For those who have read this far, it may be obvious that conflict, adversarialness, dissent, confrontativeness are tools used in asymmetrical situations to right a real or perceived wrong—the collision of force with opposing force. In the absence of such opposing force there is acquiescence, subordination, passivity, apathy—features associated with Brave New World or 1984 societies.
The search for justice is both fundamental and universal in human culture and society. Thus, as long as there is power asymmetry one can expect conflict, leaving to one side the issue of whether the consequences are heroic or not. Ethnographies of conflict increasingly include the conjunctions of people and corporations, technological process and decisions of power embedded in history. Issues need to be clarified through reasoned arguments in lieu of violence.
The 21st century is already a century preoccupied with problems of toxics, scarce resources and garbage—the residue of 19th and 20th century industrializations. Adversarial dealings with oil companies, like Texaco in Ecuador, could result in a compensation as repayment for damages to life and environment in the Amazon—the aftermath of Texaco’s violent extraction policies.
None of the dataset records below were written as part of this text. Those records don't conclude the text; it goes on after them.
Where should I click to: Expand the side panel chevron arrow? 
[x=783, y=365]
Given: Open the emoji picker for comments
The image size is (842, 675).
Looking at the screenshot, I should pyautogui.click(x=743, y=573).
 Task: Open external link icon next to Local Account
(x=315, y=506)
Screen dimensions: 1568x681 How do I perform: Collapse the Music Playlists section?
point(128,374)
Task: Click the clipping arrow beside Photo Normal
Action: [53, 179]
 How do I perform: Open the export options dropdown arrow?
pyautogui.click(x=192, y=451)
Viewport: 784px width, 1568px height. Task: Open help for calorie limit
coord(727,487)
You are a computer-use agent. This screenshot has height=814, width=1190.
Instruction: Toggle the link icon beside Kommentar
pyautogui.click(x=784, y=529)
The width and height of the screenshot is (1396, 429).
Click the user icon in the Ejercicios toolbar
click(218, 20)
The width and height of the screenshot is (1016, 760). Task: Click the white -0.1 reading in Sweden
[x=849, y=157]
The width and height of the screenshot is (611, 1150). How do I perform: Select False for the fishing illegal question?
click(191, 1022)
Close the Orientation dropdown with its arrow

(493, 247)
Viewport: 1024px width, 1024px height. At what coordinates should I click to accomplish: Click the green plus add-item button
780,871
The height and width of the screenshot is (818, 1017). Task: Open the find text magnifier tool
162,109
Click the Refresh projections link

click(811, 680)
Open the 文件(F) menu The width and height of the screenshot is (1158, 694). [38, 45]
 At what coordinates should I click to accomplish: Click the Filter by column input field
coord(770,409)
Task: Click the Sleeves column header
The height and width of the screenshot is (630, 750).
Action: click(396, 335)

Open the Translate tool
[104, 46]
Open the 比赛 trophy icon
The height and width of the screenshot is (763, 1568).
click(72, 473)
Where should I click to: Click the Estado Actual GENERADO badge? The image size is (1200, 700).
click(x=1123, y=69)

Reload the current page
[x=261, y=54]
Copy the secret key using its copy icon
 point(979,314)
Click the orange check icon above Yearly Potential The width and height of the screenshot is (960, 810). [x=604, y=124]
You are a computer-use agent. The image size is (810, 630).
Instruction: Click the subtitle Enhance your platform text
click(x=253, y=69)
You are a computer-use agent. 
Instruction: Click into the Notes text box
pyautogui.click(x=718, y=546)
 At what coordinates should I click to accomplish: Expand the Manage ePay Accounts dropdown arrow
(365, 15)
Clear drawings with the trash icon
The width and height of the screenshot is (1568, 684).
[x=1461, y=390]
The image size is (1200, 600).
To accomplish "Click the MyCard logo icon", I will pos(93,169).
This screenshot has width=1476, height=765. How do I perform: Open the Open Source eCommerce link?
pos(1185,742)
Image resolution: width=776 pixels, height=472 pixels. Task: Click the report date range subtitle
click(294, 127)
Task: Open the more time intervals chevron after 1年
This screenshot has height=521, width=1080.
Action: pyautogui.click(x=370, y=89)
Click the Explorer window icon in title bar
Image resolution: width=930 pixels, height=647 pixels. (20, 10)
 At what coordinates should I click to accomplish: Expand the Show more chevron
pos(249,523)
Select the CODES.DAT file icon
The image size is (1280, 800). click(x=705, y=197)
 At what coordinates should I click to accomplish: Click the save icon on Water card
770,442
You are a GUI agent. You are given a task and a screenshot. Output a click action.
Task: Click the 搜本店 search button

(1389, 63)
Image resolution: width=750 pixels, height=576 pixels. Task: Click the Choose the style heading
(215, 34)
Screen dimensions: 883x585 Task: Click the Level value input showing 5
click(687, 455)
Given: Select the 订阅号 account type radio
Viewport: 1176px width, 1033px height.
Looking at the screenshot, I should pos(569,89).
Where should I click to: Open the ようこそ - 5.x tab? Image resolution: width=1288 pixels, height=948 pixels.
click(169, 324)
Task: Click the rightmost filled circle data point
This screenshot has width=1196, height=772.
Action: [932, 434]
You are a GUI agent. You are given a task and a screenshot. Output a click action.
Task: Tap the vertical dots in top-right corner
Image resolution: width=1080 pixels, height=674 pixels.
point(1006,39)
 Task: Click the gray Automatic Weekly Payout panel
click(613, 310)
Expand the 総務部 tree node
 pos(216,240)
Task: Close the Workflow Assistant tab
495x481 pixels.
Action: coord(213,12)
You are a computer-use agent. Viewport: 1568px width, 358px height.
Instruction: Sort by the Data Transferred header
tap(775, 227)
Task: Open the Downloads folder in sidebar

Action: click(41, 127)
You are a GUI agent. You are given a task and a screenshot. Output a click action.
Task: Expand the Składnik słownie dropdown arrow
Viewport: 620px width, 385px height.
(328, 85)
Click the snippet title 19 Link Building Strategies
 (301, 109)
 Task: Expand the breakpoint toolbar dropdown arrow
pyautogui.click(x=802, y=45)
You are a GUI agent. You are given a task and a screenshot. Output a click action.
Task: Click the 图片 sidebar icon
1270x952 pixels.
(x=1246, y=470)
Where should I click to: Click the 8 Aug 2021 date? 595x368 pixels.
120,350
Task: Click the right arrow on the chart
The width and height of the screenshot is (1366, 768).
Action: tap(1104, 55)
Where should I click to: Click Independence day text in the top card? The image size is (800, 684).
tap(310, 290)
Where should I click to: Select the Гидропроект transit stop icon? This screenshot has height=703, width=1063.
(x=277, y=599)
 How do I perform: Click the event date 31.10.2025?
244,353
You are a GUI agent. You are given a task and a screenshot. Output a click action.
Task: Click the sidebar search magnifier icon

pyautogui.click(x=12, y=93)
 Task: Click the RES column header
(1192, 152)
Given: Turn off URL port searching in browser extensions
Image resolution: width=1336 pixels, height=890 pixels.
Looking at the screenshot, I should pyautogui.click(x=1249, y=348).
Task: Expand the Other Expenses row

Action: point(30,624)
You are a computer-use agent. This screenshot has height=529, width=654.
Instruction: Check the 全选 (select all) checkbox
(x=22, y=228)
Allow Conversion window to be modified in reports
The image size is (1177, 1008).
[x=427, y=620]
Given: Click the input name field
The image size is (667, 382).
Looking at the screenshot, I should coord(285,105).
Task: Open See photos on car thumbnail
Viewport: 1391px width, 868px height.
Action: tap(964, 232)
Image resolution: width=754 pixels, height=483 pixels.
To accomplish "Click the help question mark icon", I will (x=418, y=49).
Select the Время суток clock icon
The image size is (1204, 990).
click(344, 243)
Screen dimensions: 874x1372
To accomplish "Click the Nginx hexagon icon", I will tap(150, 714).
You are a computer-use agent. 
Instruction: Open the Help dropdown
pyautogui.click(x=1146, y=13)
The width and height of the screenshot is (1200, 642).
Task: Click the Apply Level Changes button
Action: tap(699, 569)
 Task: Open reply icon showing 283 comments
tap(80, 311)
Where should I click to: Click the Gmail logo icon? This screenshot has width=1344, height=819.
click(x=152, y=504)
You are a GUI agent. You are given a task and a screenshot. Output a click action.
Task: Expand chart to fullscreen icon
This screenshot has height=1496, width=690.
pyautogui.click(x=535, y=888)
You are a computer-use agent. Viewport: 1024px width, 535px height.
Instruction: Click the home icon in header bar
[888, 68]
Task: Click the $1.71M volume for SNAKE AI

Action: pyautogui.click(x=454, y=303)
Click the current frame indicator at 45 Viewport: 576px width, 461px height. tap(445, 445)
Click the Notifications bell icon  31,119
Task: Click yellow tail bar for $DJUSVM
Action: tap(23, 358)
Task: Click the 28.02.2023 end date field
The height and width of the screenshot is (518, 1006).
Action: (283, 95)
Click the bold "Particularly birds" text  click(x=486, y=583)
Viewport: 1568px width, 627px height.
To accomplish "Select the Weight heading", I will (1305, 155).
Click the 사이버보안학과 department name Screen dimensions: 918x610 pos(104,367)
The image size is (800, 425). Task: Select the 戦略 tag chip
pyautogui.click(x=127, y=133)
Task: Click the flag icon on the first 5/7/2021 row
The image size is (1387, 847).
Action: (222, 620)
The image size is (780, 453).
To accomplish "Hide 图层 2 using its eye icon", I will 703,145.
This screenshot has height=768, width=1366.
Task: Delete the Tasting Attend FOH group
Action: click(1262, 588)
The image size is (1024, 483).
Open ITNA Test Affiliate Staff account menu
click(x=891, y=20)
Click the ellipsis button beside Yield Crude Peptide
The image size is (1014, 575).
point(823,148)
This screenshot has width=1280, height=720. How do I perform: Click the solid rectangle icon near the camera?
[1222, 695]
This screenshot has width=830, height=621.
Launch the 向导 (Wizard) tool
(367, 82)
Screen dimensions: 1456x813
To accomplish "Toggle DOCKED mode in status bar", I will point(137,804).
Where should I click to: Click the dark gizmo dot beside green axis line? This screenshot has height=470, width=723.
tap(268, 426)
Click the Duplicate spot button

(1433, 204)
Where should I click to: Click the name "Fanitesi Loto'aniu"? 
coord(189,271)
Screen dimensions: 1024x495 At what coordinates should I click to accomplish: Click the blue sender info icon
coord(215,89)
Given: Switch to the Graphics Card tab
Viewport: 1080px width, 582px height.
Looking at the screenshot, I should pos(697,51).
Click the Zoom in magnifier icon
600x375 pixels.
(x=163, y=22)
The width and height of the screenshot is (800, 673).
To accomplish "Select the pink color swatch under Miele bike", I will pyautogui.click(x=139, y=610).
Thus in relation to a sense of injustice conflict takes on heroic meaning because of grossly unequal power relations.
Laura Nader is professor of anthropology at UC Berkeley. Her current work focuses on how central dogmas are made and how they work in law, energy science and anthropology. Critical publications include: Energy Choices in a Democratic Society (1980); Harmony, Ideology, Injustice and Control in a Mountain Zapotec Village (1990); Naked Science, Anthropological Inquiry into Boundaries, Power and Knowledge (1996); The Life of the Law: Anthropological Projects (2002). In 1995 the Law and Society Association awarded her the Kalven Prize for distinguished research on law and society.